CFL Software, PSC Collaborate on Next Generation of Information Searching

New software being developed by CFL Software may transform our ability to search for information in text documents as profoundly as search engines improved upon paper library card catalogs. The software, CFL Discover, will search electronic text documents far more completely and accurately than possible with today’s search technologies.

Pittsburgh Supercomputing Center (PSC) is collaborating with CFL as a strategic partner in developing CFL Discover, making the software available to researchers on Sherlock, a modified version of YarcData’s Urika,a real-time data discovery appliance at the center.

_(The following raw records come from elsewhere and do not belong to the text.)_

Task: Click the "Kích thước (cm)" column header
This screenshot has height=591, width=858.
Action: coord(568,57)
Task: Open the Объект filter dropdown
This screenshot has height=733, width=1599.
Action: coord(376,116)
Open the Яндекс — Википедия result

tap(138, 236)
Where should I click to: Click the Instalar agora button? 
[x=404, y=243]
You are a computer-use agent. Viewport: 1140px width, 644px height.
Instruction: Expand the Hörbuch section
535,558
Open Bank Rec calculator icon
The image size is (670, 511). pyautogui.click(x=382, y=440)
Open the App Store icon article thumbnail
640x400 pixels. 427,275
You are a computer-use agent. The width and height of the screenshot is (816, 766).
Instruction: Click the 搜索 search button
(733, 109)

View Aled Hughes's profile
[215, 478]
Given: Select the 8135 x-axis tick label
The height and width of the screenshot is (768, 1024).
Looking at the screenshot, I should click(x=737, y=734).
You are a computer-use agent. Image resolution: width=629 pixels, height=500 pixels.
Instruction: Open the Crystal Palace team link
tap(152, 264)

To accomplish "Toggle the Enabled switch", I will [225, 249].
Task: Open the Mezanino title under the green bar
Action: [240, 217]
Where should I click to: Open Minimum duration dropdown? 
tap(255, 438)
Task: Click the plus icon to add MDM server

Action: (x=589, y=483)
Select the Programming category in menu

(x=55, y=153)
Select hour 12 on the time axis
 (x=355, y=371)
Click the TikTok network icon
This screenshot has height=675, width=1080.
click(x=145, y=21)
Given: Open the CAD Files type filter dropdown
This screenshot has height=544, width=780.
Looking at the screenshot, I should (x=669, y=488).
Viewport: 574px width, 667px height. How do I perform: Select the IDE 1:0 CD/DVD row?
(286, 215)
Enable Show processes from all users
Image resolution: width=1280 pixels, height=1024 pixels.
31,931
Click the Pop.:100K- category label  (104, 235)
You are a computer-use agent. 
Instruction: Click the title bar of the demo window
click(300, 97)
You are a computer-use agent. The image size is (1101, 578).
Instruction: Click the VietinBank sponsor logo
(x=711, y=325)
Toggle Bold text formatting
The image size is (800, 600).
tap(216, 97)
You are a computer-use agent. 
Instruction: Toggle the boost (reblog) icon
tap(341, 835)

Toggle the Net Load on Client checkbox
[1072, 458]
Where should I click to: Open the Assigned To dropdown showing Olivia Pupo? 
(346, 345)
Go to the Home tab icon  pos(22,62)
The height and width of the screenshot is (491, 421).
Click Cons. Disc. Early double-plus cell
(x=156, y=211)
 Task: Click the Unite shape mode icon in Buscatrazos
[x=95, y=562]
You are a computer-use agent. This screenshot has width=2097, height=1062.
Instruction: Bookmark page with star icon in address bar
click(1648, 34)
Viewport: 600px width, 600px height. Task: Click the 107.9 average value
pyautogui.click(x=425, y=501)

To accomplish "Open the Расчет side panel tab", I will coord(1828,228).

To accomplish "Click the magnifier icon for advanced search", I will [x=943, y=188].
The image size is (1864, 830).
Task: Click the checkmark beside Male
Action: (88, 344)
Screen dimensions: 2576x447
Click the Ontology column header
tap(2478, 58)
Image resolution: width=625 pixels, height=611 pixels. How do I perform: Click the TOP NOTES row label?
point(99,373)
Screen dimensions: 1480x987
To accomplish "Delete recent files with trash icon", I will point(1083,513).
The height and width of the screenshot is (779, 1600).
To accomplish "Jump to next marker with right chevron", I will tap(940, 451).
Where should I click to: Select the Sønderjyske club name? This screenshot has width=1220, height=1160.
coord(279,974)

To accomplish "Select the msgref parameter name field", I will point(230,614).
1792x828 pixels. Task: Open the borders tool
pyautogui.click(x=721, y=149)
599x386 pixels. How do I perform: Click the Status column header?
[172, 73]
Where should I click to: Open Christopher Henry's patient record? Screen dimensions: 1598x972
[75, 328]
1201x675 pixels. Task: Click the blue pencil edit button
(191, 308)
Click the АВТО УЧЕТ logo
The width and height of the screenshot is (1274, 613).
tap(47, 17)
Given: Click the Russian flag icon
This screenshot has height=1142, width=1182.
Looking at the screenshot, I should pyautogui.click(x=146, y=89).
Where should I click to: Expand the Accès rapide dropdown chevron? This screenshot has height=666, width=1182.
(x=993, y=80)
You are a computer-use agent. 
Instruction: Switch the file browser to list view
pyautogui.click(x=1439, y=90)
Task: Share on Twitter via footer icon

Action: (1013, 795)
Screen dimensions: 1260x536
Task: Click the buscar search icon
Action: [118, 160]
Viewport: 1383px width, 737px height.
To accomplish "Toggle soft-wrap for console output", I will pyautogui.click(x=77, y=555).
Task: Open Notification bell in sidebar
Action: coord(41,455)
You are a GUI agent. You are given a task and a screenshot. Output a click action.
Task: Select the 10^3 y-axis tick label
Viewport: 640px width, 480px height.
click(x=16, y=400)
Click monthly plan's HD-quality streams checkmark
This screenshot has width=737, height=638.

“This is a new venture both in terms of scale and speed in searching for information,” says David Woolls, CEO of CFL Software, which specializes in linguistic document forensics. “In essence, we take over where search engines stop.”

While many users may not be aware of it, search engines don’t completely search all the text in the entire Web — that would take far too long. Instead, they search indexes, keywords, categories and other “metadata” that have been added to those documents. In the case of keywords and categories, that addition has to be made by humans, and so is time-intensive and incomplete. Today’s engines obviously revolutionized our ability to find information, but they are inexact. Many irrelevant sites pop up, and many sites that may be more suitable aren’t captured. In a sense, we all stop when we reach a site that is “good enough” rather than one that’s best for our needs.

“Search engines start with a few words and return a list of documents which contain them,” Woolls adds. “CFL Discover starts with one or more of those documents and reads them for you, shows you the terminology that is shared and gives immediate access to the passages of particular interest to you.”

The program uses YarcData’s industry-standard SPARQL query language and RDF (Resource Description Framework) to search entire texts for meaningful connections between the words in a search query and related language in other texts. This kind of “graph search” enables someone searching for information to find relevant connections that they may not have thought of. The program is written in Java, so is platform independent and can work on anything from a standard PC to a Java-capable supercomputer. (While most supercomputers can’t run Java, two at PSC — Sherlock and Blacklight — do, providing valuable support for research communities that primarily use Java for data analytics.) The choice of platform and computer is solely dependent on the volume and speed of response required.

“It’s less like searching for a needle in a haystack than searching for a needle in a needlestack,” says Arvind Parthasarathi, President, YarcData. The advantage of CFL Discover is that it allows related groups of documents to be rapidly identified, not on the basis of pre-determined keywords and categories, but purely on the similarity of the content. This in turn allows the rapid creation of new combined databases from a collection of existing databases. For example, when searching Wikipedia, entering the title of an article causes CFL Discover to read the database, returning a comprehensive list of potentially interesting articles related to the whole content. And because the framework is RDF, searches of other RDF collections can be readily performed. The principles on which the program works allow it to be used in many different languages, including Arabic, Chinese, Thai and Finnish, which appear to be very disparate to the human eye.

“The structures and sequences inherent to individual documents are all that are needed to encode them,” Parthasarathi says. “New material is easily added to existing stores and is immediately available for use by the search queries.”

CFL Software has carried out proof-of-concept studies of CFL Discover to search U.S. Patent Office record and legal document description sections as well as Wikipedia. The collaboration with PSC will employ the program on PSC’s Sherlock, which is optimized to search extremely large and complex bodies of information with open-ended queries. The new work will explore a substantial portion of the U.S. Patent database, in addition to the full data of Wikipedia in more depth.

“PSC’s role in the partnership is to couple the unique analytic capability of Sherlock running CFL Discover with hosting massive datasets on PSC’s Data Supercell to expand text analytics to unprecedented, interdisciplinary use cases,” says Nick Nystrom, PSC’s director of strategic applications. “Response time is critical for exploring big data, and Sherlock with CFL Discover will provide rapid analyses of unstructured text data larger than can be done on any platform currently available to U.S. researchers.”

“We see high value for a wide range of research and societal applications,” Nystrom adds. Examples include analyzing recent events from news and social media sources, extracting deeper insights from sets of publications, and enabling computational history and culturomics — the quantitative study of cultural phenomena by analyzing large volumes of written records. “Application of high-performance analytics is new to these and similar fields, and will catalyze new ways of leveraging unstructured text data.”